With this platform storage virtualization are introduced two new virtualization primitives: storage pool, and storage space:

  • Storage pool: Provides a means to administer, aggregate, and isolate a set of physical disks.
  • Storage space: Provides an abstraction for resiliency, provisioned capacity, and performance level.

Storage Spaces Capabilities


Storage Spaces offers the following capabilities and features:
  • Resilient storage:
    • Storage Spaces provide resilient storage in the form of mirror spaces with dirty region tracking, and parity spaces with integrated journaling. Storage spaces also provide rapid recovery via per-pool hot spares.

  • Failover clustering:
    • Windows’ Failover Clustering is a feature that enables multiple servers (known as cluster nodes) to be formed into a cluster which provides high availability for the underlying storage and supported workloads, such as File Server and Hyper-V. Failover Clustering supports storage based on Storage Spaces utilizing commodity shared SAS JBODs, or a more traditional shared storage appliance.

  • Thin provisioning:
    • Thin provision allows administrators to have straight-forward storage planning, focusing on the minimum number of physical drives to deploy and the near-term size of their datasets.

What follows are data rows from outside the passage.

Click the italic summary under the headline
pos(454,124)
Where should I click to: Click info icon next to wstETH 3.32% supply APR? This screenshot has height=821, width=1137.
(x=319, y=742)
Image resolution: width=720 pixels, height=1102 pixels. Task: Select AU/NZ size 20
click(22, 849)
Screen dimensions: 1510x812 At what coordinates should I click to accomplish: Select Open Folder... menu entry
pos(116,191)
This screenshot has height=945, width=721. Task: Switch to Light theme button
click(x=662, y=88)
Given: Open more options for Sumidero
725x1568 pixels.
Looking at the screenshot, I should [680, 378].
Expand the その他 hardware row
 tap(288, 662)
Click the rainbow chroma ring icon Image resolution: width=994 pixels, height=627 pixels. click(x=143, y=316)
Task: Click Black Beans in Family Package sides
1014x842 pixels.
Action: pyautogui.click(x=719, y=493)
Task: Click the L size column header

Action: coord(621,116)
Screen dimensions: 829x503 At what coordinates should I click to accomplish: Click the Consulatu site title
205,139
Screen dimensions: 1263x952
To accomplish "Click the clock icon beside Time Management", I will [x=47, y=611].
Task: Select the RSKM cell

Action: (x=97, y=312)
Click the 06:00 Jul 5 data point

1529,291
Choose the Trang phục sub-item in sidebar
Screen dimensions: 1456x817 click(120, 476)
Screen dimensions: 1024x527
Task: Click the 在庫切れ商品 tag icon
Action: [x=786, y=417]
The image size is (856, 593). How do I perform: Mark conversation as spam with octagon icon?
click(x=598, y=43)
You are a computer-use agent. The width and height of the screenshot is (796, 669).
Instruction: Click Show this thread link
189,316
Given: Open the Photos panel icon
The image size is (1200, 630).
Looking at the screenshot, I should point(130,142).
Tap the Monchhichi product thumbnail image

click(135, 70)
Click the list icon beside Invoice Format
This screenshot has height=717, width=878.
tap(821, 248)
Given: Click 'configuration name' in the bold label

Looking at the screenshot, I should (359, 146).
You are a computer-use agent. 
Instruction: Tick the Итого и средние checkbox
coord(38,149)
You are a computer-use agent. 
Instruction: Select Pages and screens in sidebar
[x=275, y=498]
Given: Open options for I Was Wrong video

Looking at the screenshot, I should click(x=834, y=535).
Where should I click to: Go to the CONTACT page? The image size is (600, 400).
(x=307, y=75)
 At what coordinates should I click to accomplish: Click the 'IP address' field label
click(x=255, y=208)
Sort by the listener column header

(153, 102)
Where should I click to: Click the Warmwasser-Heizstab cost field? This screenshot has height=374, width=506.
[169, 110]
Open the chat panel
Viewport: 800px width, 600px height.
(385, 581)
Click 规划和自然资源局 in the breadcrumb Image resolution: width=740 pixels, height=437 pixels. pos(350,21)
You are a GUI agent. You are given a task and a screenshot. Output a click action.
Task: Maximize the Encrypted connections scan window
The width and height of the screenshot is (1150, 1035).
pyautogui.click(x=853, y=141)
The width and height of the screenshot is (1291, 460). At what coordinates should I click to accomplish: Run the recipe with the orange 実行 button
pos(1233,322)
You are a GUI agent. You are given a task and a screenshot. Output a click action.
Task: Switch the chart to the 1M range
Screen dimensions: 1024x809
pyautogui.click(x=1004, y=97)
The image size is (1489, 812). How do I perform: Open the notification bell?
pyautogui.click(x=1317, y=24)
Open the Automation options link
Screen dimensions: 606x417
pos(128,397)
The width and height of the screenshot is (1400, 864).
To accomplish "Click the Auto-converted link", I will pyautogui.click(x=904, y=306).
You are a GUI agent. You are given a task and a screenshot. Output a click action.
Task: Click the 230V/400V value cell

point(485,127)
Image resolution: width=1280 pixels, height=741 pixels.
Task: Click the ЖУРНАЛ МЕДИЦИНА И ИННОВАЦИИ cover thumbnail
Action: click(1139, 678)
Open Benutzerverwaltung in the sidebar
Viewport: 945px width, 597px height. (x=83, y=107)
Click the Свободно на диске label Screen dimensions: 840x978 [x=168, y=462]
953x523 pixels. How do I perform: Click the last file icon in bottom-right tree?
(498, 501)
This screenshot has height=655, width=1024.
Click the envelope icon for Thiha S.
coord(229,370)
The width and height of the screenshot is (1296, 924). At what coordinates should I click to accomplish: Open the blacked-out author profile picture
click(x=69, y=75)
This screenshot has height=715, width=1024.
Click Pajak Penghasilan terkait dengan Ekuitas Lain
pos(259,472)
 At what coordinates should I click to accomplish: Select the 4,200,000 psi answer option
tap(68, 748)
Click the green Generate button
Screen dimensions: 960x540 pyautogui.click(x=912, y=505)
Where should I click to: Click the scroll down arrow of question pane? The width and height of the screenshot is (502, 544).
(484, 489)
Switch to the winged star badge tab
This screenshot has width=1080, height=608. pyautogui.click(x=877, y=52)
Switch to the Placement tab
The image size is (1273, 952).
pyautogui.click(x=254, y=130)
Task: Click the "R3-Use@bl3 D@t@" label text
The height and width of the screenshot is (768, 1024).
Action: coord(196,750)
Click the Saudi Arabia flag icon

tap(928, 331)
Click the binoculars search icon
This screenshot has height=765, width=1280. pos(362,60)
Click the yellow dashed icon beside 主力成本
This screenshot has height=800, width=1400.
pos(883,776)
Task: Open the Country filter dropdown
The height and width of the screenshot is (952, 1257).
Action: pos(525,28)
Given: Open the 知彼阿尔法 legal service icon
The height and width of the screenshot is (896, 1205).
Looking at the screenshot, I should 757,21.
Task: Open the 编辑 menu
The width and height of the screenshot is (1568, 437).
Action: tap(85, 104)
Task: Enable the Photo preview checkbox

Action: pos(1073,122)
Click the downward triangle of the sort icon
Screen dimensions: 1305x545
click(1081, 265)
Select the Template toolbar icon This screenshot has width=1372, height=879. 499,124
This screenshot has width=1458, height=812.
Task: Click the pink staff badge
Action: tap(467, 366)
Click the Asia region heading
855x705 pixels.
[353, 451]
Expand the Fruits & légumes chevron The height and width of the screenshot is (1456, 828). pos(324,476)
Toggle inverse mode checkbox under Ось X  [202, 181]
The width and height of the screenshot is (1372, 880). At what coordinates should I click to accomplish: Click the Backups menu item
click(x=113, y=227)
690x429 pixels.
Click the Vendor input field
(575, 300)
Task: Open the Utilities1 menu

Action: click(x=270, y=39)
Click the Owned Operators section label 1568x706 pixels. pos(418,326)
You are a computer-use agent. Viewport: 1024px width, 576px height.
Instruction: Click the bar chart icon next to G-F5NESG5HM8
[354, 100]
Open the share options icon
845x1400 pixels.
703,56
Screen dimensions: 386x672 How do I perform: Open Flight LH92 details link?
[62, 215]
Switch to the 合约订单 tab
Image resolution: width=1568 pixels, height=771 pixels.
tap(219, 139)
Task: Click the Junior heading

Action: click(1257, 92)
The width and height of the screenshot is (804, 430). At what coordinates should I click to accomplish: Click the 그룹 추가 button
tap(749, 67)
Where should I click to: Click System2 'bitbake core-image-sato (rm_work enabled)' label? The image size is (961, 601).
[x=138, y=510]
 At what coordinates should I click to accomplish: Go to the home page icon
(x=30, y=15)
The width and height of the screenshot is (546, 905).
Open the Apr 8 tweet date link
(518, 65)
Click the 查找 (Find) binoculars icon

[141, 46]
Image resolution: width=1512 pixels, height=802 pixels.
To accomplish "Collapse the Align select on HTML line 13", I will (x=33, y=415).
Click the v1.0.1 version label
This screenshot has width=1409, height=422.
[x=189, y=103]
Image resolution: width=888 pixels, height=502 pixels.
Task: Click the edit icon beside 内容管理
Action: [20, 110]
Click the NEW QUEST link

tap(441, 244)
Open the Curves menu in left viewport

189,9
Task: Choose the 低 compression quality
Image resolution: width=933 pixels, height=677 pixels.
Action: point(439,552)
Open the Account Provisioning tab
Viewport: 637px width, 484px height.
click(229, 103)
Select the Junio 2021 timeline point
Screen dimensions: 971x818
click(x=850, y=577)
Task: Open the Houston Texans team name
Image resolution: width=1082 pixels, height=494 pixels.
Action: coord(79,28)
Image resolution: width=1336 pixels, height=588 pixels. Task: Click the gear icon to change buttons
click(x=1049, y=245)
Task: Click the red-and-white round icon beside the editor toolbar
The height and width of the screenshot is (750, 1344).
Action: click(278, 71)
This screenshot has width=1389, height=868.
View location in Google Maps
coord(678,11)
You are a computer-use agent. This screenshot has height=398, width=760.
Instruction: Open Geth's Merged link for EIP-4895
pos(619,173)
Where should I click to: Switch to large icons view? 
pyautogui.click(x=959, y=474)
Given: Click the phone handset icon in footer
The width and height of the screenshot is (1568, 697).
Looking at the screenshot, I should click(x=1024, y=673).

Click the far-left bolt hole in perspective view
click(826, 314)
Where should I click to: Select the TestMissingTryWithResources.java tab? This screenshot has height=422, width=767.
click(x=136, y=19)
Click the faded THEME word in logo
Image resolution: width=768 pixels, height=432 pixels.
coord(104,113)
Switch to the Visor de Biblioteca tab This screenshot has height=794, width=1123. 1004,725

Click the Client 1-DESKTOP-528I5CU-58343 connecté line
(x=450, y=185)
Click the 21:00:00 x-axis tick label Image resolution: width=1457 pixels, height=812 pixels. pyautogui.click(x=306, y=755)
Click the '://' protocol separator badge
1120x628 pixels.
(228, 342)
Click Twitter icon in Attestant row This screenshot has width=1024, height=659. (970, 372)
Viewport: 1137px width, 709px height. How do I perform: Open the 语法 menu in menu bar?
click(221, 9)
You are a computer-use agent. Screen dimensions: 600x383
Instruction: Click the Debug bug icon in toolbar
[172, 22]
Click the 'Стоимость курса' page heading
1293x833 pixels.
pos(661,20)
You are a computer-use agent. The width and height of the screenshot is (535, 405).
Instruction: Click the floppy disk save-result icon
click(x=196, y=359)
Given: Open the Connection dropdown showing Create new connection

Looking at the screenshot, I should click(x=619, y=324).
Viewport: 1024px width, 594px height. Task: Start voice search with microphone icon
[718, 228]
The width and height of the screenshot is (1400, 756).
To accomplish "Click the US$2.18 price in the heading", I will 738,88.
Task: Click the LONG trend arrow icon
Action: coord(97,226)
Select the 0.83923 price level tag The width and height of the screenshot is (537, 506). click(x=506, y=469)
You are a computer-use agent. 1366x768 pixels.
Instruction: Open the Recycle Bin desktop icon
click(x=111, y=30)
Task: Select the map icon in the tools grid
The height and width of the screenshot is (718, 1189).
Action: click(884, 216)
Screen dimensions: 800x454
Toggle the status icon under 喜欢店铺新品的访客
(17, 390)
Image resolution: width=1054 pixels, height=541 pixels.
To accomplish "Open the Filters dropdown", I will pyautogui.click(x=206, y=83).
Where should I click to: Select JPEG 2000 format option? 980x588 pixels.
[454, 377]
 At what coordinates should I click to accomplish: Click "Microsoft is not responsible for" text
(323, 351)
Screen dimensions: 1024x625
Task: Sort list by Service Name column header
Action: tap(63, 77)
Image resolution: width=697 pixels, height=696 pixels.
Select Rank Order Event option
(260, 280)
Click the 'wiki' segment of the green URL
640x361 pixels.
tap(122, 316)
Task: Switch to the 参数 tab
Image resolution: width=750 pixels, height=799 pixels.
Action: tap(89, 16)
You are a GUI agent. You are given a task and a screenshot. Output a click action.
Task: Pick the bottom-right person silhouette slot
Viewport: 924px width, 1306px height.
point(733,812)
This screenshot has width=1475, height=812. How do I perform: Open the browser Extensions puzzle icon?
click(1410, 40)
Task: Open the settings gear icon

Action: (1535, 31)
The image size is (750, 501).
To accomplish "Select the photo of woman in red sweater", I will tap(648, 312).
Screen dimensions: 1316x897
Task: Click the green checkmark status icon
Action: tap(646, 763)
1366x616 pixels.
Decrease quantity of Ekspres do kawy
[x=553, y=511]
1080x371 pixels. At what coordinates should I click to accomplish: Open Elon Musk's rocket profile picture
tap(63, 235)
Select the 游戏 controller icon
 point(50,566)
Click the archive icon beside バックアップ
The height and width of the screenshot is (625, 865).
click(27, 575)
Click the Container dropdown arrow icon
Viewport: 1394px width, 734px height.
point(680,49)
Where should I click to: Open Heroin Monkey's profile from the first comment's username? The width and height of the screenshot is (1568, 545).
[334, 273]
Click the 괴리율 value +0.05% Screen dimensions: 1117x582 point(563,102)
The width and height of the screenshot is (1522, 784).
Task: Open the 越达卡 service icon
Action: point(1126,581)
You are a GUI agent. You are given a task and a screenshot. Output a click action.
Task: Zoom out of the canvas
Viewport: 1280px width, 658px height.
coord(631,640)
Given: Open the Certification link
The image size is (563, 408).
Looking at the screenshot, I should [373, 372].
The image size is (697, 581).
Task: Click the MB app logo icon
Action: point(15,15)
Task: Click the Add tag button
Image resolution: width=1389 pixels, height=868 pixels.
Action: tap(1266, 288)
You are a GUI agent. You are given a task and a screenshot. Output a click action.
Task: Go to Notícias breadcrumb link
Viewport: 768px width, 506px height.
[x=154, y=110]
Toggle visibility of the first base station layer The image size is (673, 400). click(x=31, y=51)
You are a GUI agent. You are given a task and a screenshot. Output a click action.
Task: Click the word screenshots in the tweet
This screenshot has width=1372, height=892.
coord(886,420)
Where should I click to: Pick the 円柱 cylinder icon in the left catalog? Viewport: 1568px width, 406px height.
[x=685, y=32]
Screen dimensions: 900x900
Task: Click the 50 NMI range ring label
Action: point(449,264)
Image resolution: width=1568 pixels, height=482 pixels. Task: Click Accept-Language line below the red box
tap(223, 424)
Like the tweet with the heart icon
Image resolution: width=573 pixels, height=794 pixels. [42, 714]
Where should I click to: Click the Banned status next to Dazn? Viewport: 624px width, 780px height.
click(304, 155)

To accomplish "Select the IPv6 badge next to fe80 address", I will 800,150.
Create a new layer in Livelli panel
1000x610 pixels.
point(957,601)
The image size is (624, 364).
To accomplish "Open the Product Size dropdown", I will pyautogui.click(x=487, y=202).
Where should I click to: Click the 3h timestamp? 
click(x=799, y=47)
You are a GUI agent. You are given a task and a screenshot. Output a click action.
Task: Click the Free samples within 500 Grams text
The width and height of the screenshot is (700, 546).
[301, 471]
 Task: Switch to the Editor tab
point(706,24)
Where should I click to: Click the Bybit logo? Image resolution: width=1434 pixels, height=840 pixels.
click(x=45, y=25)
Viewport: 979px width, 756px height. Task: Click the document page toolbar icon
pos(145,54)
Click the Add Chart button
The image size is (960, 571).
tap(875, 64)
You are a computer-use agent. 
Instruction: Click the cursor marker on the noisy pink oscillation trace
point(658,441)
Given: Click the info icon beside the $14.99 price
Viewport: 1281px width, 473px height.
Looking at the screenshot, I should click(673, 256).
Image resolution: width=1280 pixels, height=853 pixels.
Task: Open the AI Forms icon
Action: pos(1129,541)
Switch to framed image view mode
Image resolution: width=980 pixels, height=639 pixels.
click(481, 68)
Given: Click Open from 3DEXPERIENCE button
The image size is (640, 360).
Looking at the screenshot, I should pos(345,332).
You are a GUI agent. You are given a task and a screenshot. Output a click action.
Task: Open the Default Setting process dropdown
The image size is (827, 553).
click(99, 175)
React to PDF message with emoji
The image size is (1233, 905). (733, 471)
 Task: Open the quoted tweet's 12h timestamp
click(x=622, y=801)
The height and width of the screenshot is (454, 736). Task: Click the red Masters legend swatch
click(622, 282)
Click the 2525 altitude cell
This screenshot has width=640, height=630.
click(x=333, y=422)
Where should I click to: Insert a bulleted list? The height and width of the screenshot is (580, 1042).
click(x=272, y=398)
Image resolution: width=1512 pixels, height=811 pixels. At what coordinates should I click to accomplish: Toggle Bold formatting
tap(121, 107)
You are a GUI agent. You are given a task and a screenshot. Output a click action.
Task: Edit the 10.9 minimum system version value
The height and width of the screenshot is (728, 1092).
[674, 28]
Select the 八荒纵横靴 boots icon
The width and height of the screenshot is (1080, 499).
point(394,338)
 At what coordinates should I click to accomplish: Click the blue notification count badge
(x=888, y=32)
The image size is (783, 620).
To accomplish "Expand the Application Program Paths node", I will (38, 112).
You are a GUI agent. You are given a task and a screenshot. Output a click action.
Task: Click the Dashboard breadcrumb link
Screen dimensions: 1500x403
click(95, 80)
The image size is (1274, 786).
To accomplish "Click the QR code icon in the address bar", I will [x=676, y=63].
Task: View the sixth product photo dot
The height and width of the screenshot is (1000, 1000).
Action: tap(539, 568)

  • Administrative ease and simplicity:
    • Storage Spaces provides admin with the better optimized and flexible capacity utilization, with ease of configuration and management through Power Shell, Control Panel Applet (Windows 8) and Server Manager UI (Windows Server 2012), with easy scalability of storage pools and storage spaces, and with effective utilization of hardware investment.

     

Resilient Storage


User data is increasingly valuable across all customer segments. Data loss precipitated by drive failures often has significant and expensive consequences. Storage Spaces delivers resiliency through a number of mechanisms including:
  • Mirror Spaces: Stripes and mirrors data across a set of pool disks, supporting a two-way or three-way mirror, which are respectively resilient to single disk, or double disk failures. Suitable for the majority of workloads, in both clustered and non-clustered deployments.
  • Parity Spaces: Stripes data across a set of pool disks, with a single disk write block used to store parity information, and is resilient to a single disk failure. Suitable for large block append-style workloads, such as archiving, in non-clustered deployments.

The mirror and parity resiliency delivered by Storage Spaces allows administrators to still have access to their data even after a drive failure has occurred. This allows enterprises to deploy industry-standard storage hardware and save costs, without any degradation in tolerance to drive failures and power loss events.

Apart from mirror spaces and parity spaces, admins also have the option of spaces which only need performance and do not need resiliency:

  • Simple Spaces: Stripes data across a set of pool disks, and is not resilient to any disk failures. Suitable for high performance workloads where resiliency is either not necessary, or is provided by the application.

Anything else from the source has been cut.